Shareholder Update and Dividend Declaration

 

AEW UK REIT plc (LSE: AEWU) ("AEWU" or the "Company"), which directly owns a
value-focused, diversified portfolio of 34 UK commercial property assets,
announces its unaudited Net Asset Value ("NAV") as at 30 June 2025 and interim
dividend for the three-month period ending 30 June 2025.

 

Highlights

 

·   NAV of £172.47 million or 108.87 pence per share at 30 June 2025
(31 March 2025: £174.44 million or 110.11 pence per share).

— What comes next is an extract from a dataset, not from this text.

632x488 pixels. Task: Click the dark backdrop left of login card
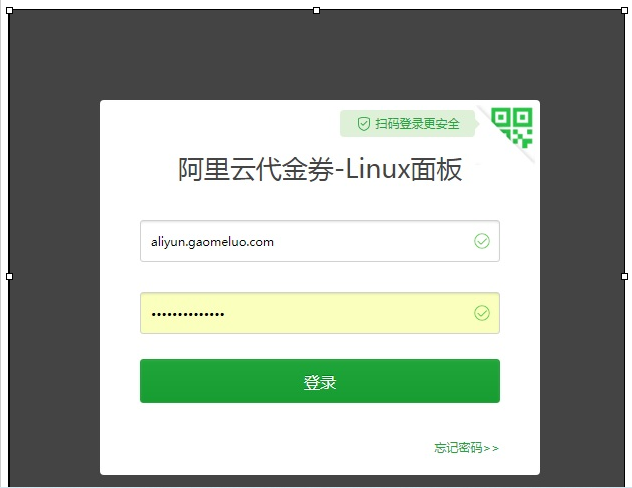(x=54, y=282)
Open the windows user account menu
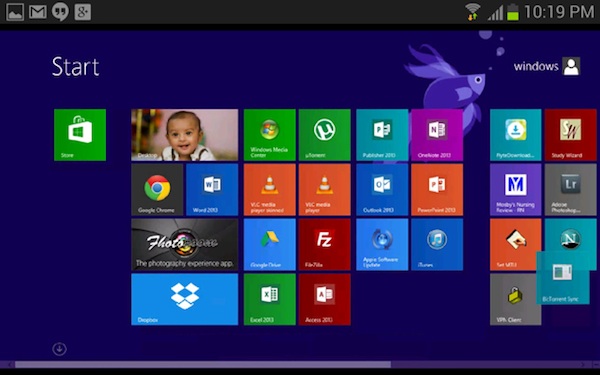This screenshot has width=600, height=375. pyautogui.click(x=547, y=66)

·      NAV total return of 0.69% for the quarter (31 March 2025
quarter: 1.90%).

·      0.05% like-for-like portfolio valuation increase for the quarter
(31 March 2025 quarter: 1.42% increase).

·      EPRA earnings per share ("EPRA EPS") for the quarter of 1.73
pence (31 March 2025 quarter: 1.71 pence).

·     Interim dividend of 2.00 pence per share for the three months
ended 30 June 2025, paid for 39 consecutive quarters and in line with the
targeted annual dividend of 8.00 pence per share, representing a dividend
yield of 7.4% as at quarter-end.

·   Loan to GAV ratio at the quarter end was 25.21% (31 March 2025:
25.01%). Significant headroom on all loan covenants.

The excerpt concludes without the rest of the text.